# Portland Streetcar Expansion Opens Saturday



## fairviewroad (Sep 17, 2012)

Portland's Streetcar is expanding across the Willamette River and opens with free rides all weekend long. Details here:

http://portlandstreetcar.org/



> The Portland Streetcar is excited to open its newest line, the Central Loop, on September 22, 2012. The celebrations will start at 10:00AM with a Press Event and speeches at the OMSI Plaza in SE Portland. Service will begin by 11:00AM following the press event and the departure of the first, ceremonial train. The Central Loop will connect with the existing streetcar on 10th & 11th in Downtown Portland. From there it will cross the Broadway Bridge traveling along Broadway, Weidler, 7th, MLK and Grand connecting to the Rose Quarter, Lloyd District, Oregon Convention Center, the Central Eastside Industrial District and OMSI.


----------



## WhoozOn1st (Sep 18, 2012)

A cool expansion of the streetcar, and not to be confused with the MAX light rail trains, which have been operating on both sides of the river for years.


----------



## fairviewroad (Sep 18, 2012)

WhoozOn1st said:


> A cool expansion of the streetcar, and not to be confused with the MAX light rail trains, which have been operating on both sides of the river for years.


You're right. The streetcar is more of a downtown circulator, whereas the MAX light rail functions more as a commuter rail system.


----------



## fairviewroad (Sep 21, 2012)

Here's a map of the new route:

http://media.oregonlive.com/oregonian/photo/2012/09/gs61muse121-02jpg-361bf120547fbbfa.jpg

And if you're in the neighborhood, you can check out the new Oregon Rail Heritage Center:

http://www.oregonlive.com/portland/index.ssf/2012/09/oregon_rail_center_is_now_arri.html


----------



## fairviewroad (Sep 21, 2012)

Well, here's a dose of reality on this, from the Oregonian's transportation writer:



> The 3.3-mile eastside line will get off to a hobbled start. City and TriMet budget cuts mean the service will be less frequent than originally promised. Clackamas-based United Streetcar remains months behind in delivering new trolleys. Meanwhile, after years of growth, ridership on the existing four-mile westside streetcar line is sliding.


http://blog.oregonlive.com/commuting/2012/09/portland_streetcars_eastside_l.html


----------



## WhoozOn1st (Sep 25, 2012)

An update on the grand opening. I didn't know Portland has a beer for mayor: Sam Adams.

East side streetcar service begins

"Streetcar service on Portland's east side officially began just after 11 a.m. Saturday with the departure of the first American-made streetcar in 60 years from a station just behind the Oregon Museum of Science and Industry.

"The streetcar carried Mayor Sam Adams, other elected officials and transportation planners through the city's inner east side and over the Broadway Bridge, where it connected to the existing west side Portland Streetcar line."

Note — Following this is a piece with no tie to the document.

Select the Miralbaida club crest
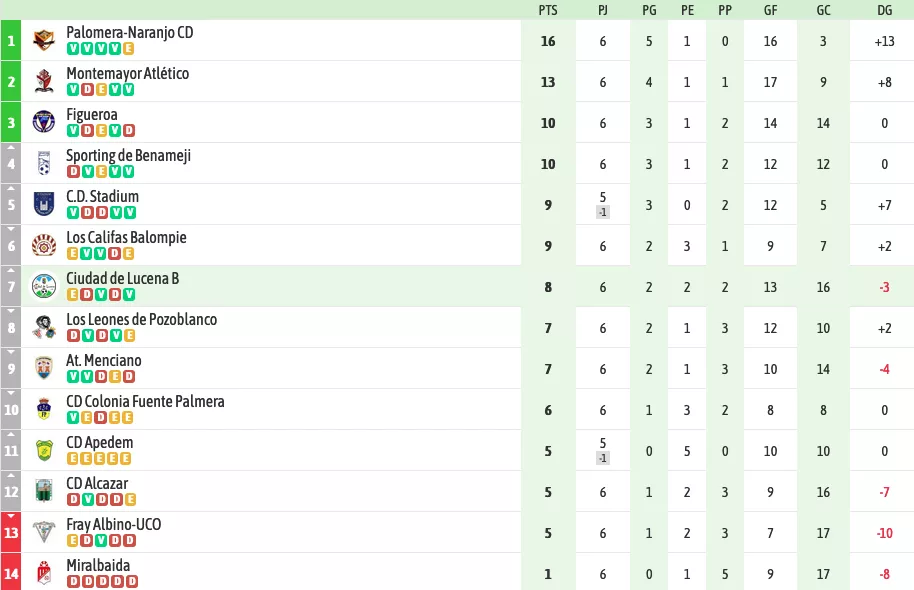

Trains News Wire said, in part...

"The opening day was fraught with difficulties. Heavy ridership resulted in trains operating at 'crush load' levels, making boarding and de-boarding a lengthy process. One streetcar employee noted that there were 'about eighty people waiting at every platform.' Some trains were so heavily loaded that when accommodation for disabled passengers was required, the extending 'bridge plate' at the doors was too low and could not clear the top of the platforms. At least one train had to be completely emptied to allow the plate to extend properly and load a wheel chair, and then re-load the remainder of the passengers. More delays resulted from automobiles parked hanging out over the tracks. As a result, trains were unable to meet schedules for most of the day.

______________

Sounds rough, and like the whole city turned out for free rides.







A new streetcar made by United Streetcar of Clackamas will be part of the new eastside Portland streetcar line that opened Saturday morning. Photo by Christopher Onstott.
​




Portland is rolling out the red carpet for new, walkable development along its streetcar extension. Note sign on building that takes its cue from the one on Portland's Union Station! Cool Town Studios photo.
​


----------



## SP&S (Sep 25, 2012)

fairviewroad said:


> Well, here's a dose of reality on this, from the Oregonian's transportation writer:
> 
> 
> 
> ...


Consider the source. The Oregonian of late has take a decided turn to the far right. Almost every day they lead with a government / public employees / transit is bad and ruining the city article. Circulation is dropping and I give them about a year to live.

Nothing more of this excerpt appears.